People ex rel. Rohrlich v. Follette

229 N.E.2d 419, 20 N.Y.2d 297, 282 N.Y.S.2d 729, 1967 N.Y. LEXIS 1277
CourtNew York Court of Appeals
DecidedJuly 7, 1967
StatusPublished
Cited by30 cases

This text of 229 N.E.2d 419 (People ex rel. Rohrlich v. Follette) is published on Counsel Stack Legal Research, covering New York Court of Appeals primary law. Counsel Stack provides free access to over 12 million legal documents including statutes, case law, regulations, and constitutions.

Bluebook
People ex rel. Rohrlich v. Follette, 229 N.E.2d 419, 20 N.Y.2d 297, 282 N.Y.S.2d 729, 1967 N.Y. LEXIS 1277 (N.Y. 1967).

Opinion

Keating, J.

Bernard Rohrlich was convicted, after a trial by jury, of robbery in the first degree, grand larceny in the second degree and assault in the second degree. The judgment of conviction was affirmed by the appellate courts of this State and certiorari was denied by the Supreme Court of the United States.

Some six years after his conviction, Rohrlich brought on a petition for a writ of habeas corpus, alleging that the failure of the court to grant his request to waive a jury trial constituted a fatal jurisdictional defect in that it violated his rights under section 2 of article I of the Constitution of the State of New York. The issue raised in his petition, though abandoned on his direct appeal, was in fact raised at the outset of his trial when his attorney excepted to the Trial Judge’s decision refusing the relator’s request on the ground that the Judge needed the aid of ‘ ‘ twelve citizens to tell me what the facts are ”.

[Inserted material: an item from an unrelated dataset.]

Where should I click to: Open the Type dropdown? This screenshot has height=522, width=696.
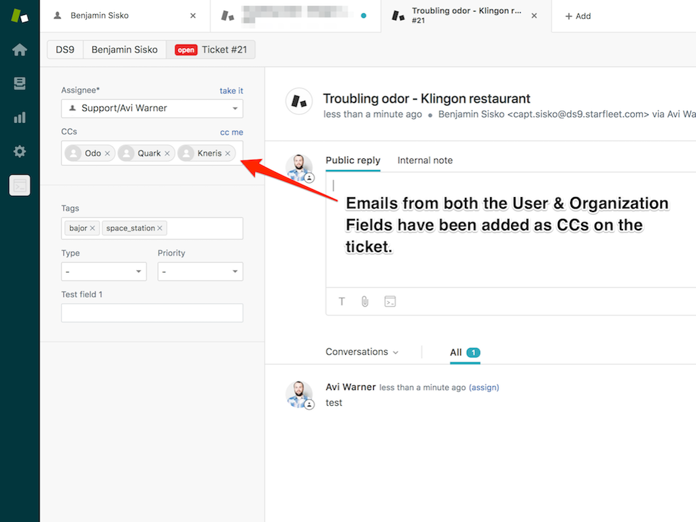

The relator brought on two petitions for writs of habeas corpus. Both were dismissed by the Supreme Court (Special Term). The Appellate Division (Second Department) affirmed. The relator appeals by leave of this court.

On this appeal the petitioner alleges that the trial court deprived him of a fundamental constitutional right in denying his motion to waive his right to a trial by jury, and that under our decision in People ex rel. Keitt v. McMann (18 N Y [300]*3002d 257) habeas corpus is the proper remedy. Section 2; of article I of the New York State Constitution provides: “ Trial by jury in all cases in which it has heretofore been guaranteed by constitutional provision shall remain inviolate forever; but a jury trial may be waived by the parties in all civil cases in the manner to be prescribed by law * * * A jury trial may be waived by the defendant in all criminal cases, except those in which the crime charged is punishable by death, by a written instrument signed by the defendant in person in open court before and with the approval of a judge or justice of a court having jurisdiction to try the offense. The legislature may enact laws, not inconsistent herewith, governing the form, content, manner and time of presentation of the instrument effectuating such waiver.”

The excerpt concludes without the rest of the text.